Which lines of the records contain the word "icon"? Show each of them.

> [DATASET ENTRIES]
^^^^

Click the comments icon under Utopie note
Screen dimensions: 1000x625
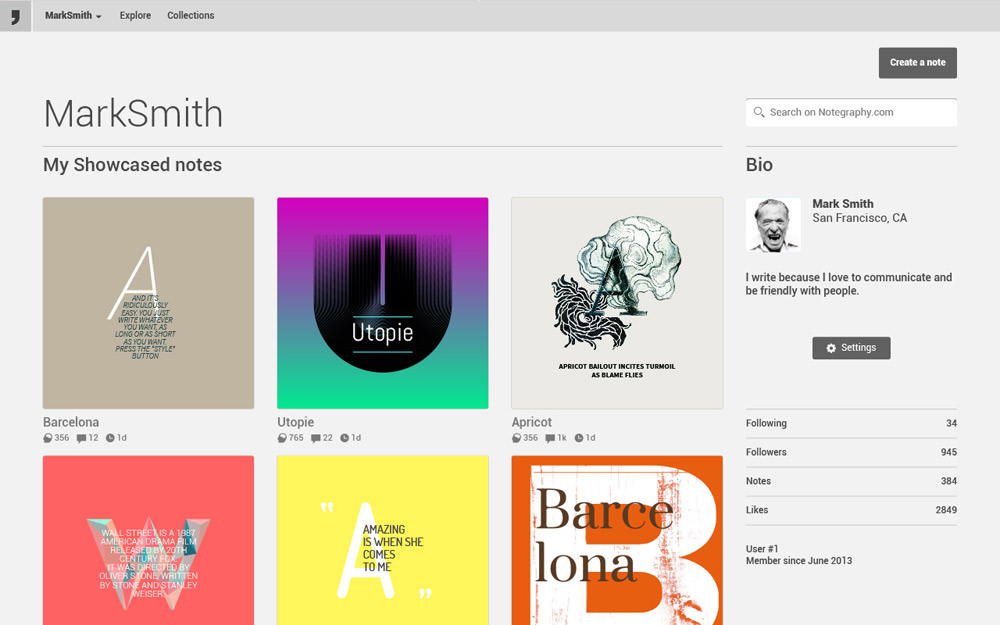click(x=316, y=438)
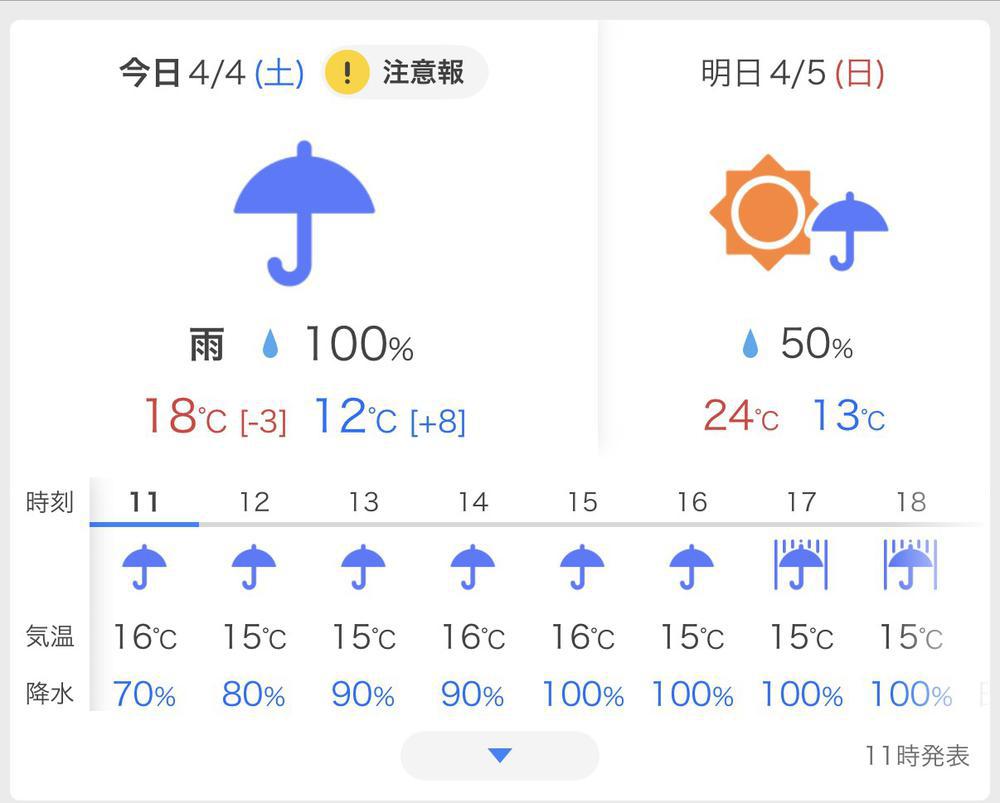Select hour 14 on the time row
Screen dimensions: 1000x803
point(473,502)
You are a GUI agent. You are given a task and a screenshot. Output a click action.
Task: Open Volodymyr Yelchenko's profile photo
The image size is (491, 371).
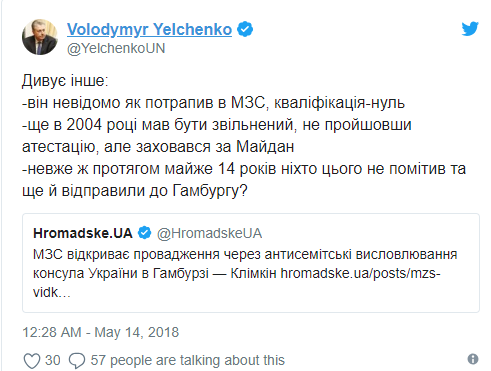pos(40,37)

^^^^

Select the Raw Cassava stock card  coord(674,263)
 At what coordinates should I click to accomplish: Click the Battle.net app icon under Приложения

^^^^

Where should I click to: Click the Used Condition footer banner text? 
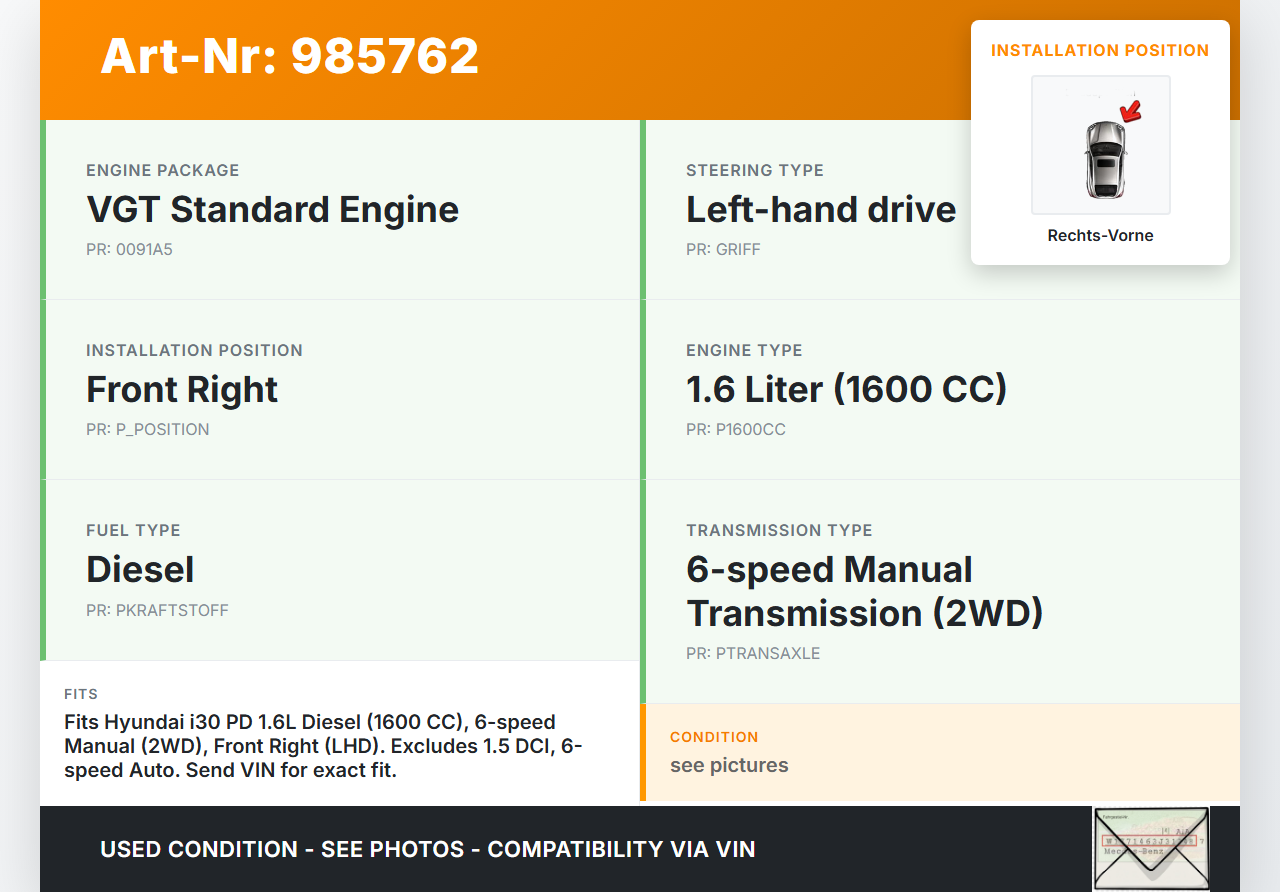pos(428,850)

^^^^

> [FINISHED TASK]
Click the comments icon under Utopie note
 At what coordinates should I click to accomplish: Click the Battle.net app icon under Приложения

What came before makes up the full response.